Indicate by check mark whether the registrant files or will file annual reports under cover of Form 20-F or Form 40-F.

Form 20-F  x    Form 40-F  ¨

Indicate by check mark if the registrant is submitting the Form 6-K in paper as permitted by Regulation S-T Rule 101(b)(1):  ¨

Indicate by check mark if the registrant is submitting the Form 6-K in paper as permitted by Regulation S-T Rule 101(b)(7):  ¨

Indicate by check mark whether the registrant by furnishing the information contained in this Form is also thereby furnishing the information to the Commission pursuant to Rule 12g3-2(b) under the Securities Exchange Act of 1934.

Yes  ¨    No  x

If “Yes” is marked, indicate below the file number assigned to the registrant in connection with Rule 12g3-2(b):82-                    .

 

 

 


SIGNATURES

Pursuant to the requirements of the Securities Exchange Act of 1934, the registrant has duly caused this report to be signed on its behalf by the undersigned, thereunto duly authorized.

 

Date: December 21, 2012
Mizuho Financial Group, Inc.
By:  

/s/ Hideyuki Takahashi

Name:   Hideyuki Takahashi
Title:   Managing Director / CFO


December 21, 2012

To whom it may concern:

 

  Company Name:   Mizuho Financial Group, Inc.
  Representative:   Yasuhiro Sato
    President & CEO
  Head Office:   2-5-1 Marunouchi
    Chiyoda–ku, Tokyo
  (Code Number: 8411 TSE, OSE 1st Sec.)

Review of Group Capital Structure and Transformation into New Group Management Structure

Mizuho Financial Group, Inc. (President & CEO: Yasuhiro Sato) (“MHFG” or the “Company”) hereby announces that it has determined, at its meeting of the board of directors held today, to turn Mizuho Securities Co., Ltd. (President & CEO: Hiroshi Motoyama) (“MHSC”), a consolidated subsidiary of the Company, into a directly-held subsidiary of the Company (hereinafter such change to MHSC shall be referred to as the “Change”) and to conduct a transformation (the “Transformation”) into a new group management structure, which enables each business strategy promotion unit to pursue planning and promotion of a group-wide strategy across the banking, trust and securities functions and other business areas (“Across the Banking, Trust and Securities Functions”), on the assumption that the Change and the Transformation will have been approved at the general meeting of shareholders of each of Mizuho Bank, Ltd. (President & CEO: Takashi Tsukamoto) (“MHBK”) and Mizuho Corporate Bank, Ltd. (President & CEO: Yasuhiro Sato) (“MHCB”), and among other things, filings will be made to, and permission will be obtained from, the relevant authorities in Japan and any foreign countries, as described below.

 

1. Background and Purposes

Mizuho, as the only financial group in Japan with banks, trust banks and securities companies under one umbrella, aims to further improve customer convenience by establishing a new corporate structure and corporate governance structure, with which it will be able to utilize the functions it possesses most effectively.
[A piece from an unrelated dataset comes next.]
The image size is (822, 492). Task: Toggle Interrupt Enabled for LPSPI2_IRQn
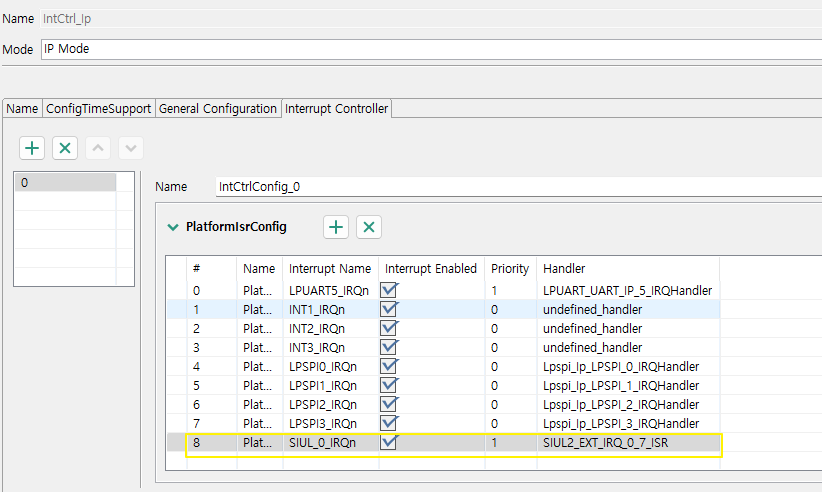coord(390,404)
As a core part of the establishment of the most effective and advanced group management structure, as announced on March 30, 2012 in the release titled “Determination of Effective Date of Merger between Mizuho Bank, Ltd. and Mizuho Corporate Bank, Ltd.,” MHBK and MHCB are scheduled to conduct a merger with the effective date of July 1, 2013 on the assumption that filings will be made to and permission will be obtained from the relevant authorities in Japan and any foreign countries, and as announced on May 15, 2012 in the immediate release titled “Signing of Merger Agreement between Mizuho Securities Co., Ltd. and Mizuho Investors Securities Co., Ltd.,” MHSC and Mizuho Investors Securities Co., Ltd. (President & CEO: Katsuyoshi Ejima) (“MHIS”) are scheduled to conduct a merger with the effective date of January 4, 2013 on the assumption that filings will be made to and permission will be obtained from the relevant authorities in Japan and any foreign countries.
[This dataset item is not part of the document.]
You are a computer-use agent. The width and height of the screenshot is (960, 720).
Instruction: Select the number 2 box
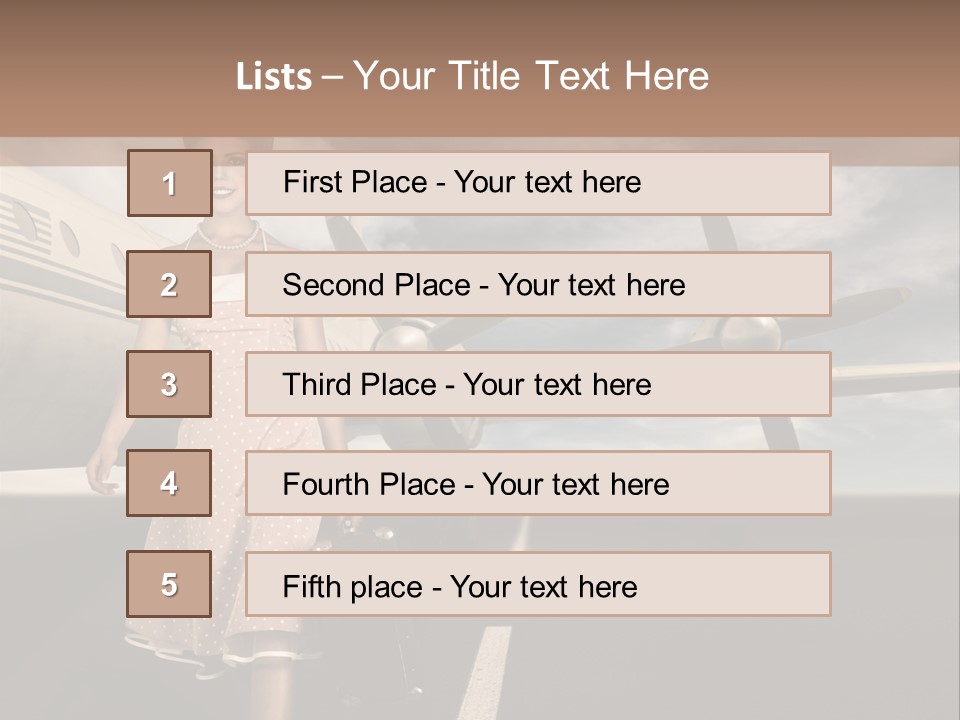point(169,284)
The Change and the Transformation are intended to further promote the establishment of the most effective and advanced group management structure, and the Company will plan and promote its group strategy more promptly and comprehensively, thereby enhancing the group strategy Across the Banking, Trust and Securities Functions and its tackling of common group issues as well as strengthen group governance and improve group management efficiency. MHFG will announce the details, etc., of the structure as soon as they are determined.

 

2. Details of the Change

 

(1) Outline of the Changes to Consolidated Subsidiary

As stated in Section 1 above, MHSC is planning to conduct an absorption-type merger (the “Merger of Securities Companies”) on January 4, 2013 as the effective date with MHIS, whereby MHSC will be the surviving company and MHIS will be the dissolving company, and MHSC, the surviving company as the result of the Change, will become a direct consolidated subsidiary of the Company after the Merger of Securities Companies becomes effective.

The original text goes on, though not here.